The move comes after Montazeri on Monday called on leading Shiite clerics to end their silence over a crackdown on massive street demonstrations that followed disputed June presidential polls.
The opposition, which has alleged widescale fraud and has refused to recognise President Mahmoud Ahmadinejad’s re-election, has called for continued protests.
“My three sons were arrested on Monday by people who came to our door with a warrant issued by the Special Court for Clergy in Qom,” the cleric’s son Ahmad Montazeri was quoted as saying by the reformist Etemad newspaper.
He said that the children of Ayatollah Hossein Mousavi Tabrizi, who heads a pro-reform group of Qom scholars, have also been arrested, as well as another member of the group, identified only as Ayatollah Nazem.
The young men detained are in their 20s, Montazeri said.
Iran has replaced a reformist, pro-opposition cleric with a hard-liner to lead the prayer service on a key anti-Israel day this week, according to a state radio report Wednesday.
The announcement is a blow to Ayatollah Akbar Hashemi Rafsanjani, the powerful former president who sided with the opposition in Iran’s post-election turmoil.
It is also an apparent move to sideline Rafsanjani ahead of anti-government rallies on Quds Day, called for by opposition activists. Authorities have warned they would crack down heavily on any anti-government protests on the occasion, which usually falls on the last Friday of the Muslim holy fasting month of Ramadan.
Rafsanjani traditionally holds the sermon on Quds Day — an annual event that showcases Iran’s anti-Israeli stance and is marked by government-organized rallies in support of the Palestinians and against Israel. Quds is Arabic for Jerusalem.
Rally
Three leading figures in Iran’s opposition including a former president say they will join a pro-Palestinian mass rally on Friday amid warnings not to turn it into a protest against President Mahmoud Ahmadinejad.
Reformist former president Mohammad Khatami, opposition leader Mir Hossein Mousavi who was runner-up to Ahmadinejad in June’s disputed presidential election and another defeated reformist candidate, cleric Mehdi Karroubi, have all said they will attend the annual Quds Day march.

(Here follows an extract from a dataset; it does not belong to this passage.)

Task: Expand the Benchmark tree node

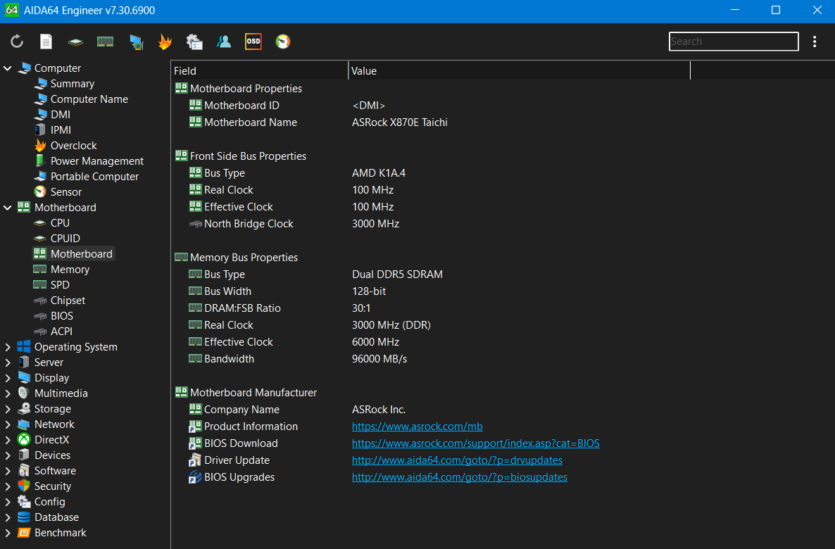Action: pyautogui.click(x=8, y=533)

It will be the first mass gathering in the streets of Tehran since July 9 when thousands of demonstrators defied government warnings and staged a march to commemorate the anniversary of bloody student unrest in 1999.
In the weeks following the disputed June 12 poll, thousands of people took to the streets in protest at Ahmadinejad’s re-election which the opposition charged was rigged, and some 4,000 were arrested in the ensuing crackdown.

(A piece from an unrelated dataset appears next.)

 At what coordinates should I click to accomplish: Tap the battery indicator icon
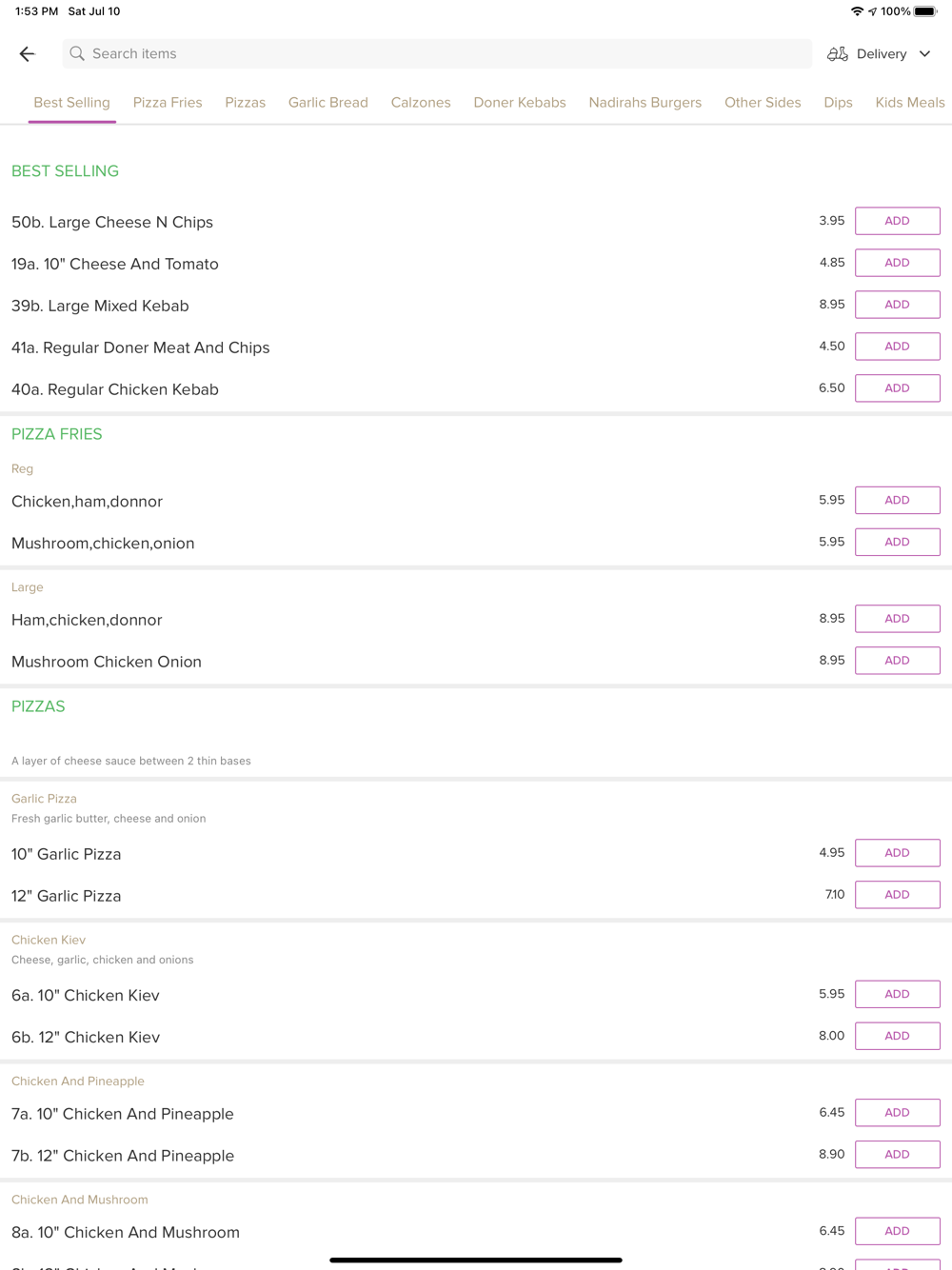924,11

“Palestine is the symbol of oppression... and we should honour this great day that is the eternal heritage of Imam Khomeini,” the ILNA news agency quoted an unidentified official at Khatami’s office as saying, referring to the founder of the Islamic republic.

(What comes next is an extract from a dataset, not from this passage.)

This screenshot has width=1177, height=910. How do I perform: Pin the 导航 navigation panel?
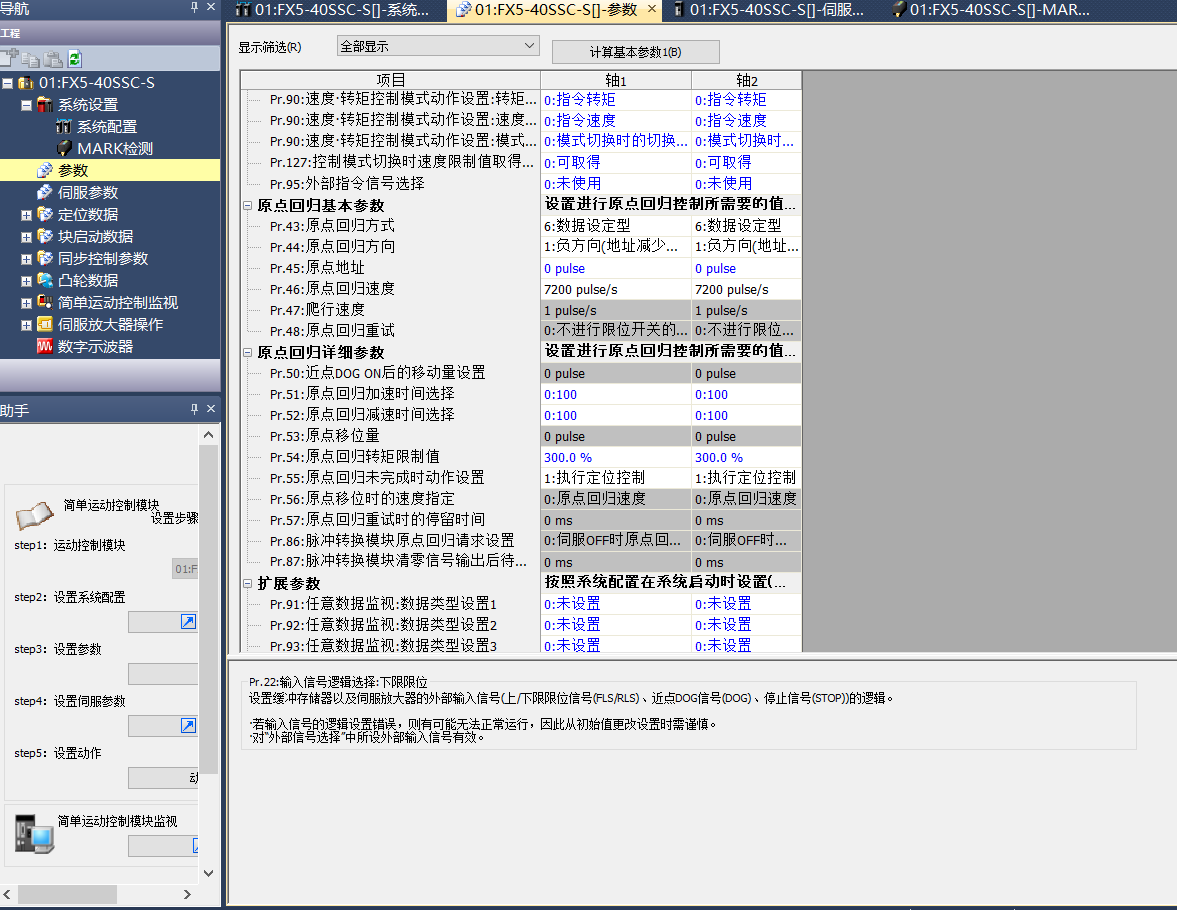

President Mahmoud Ahmadinejad will address Iran’s annual Quds Day rally on Friday which will be followed by a hardline cleric leading Muslim prayers at Tehran university, Fars news agency said on Wednesday.
Iran organises pro-Palestinian marches each year in Tehran and across the country with the Quds (Jerusalem) Day march being held on the last Friday of the Muslim holy month of Ramadan.
Besides staunch supporters of Ahmadinejad, the president’s rivals — Mir Hossein Mousavi, Mehdi Karroubi and former president Mohammad Khatami, who all reject his re-election — also plan to attend the march.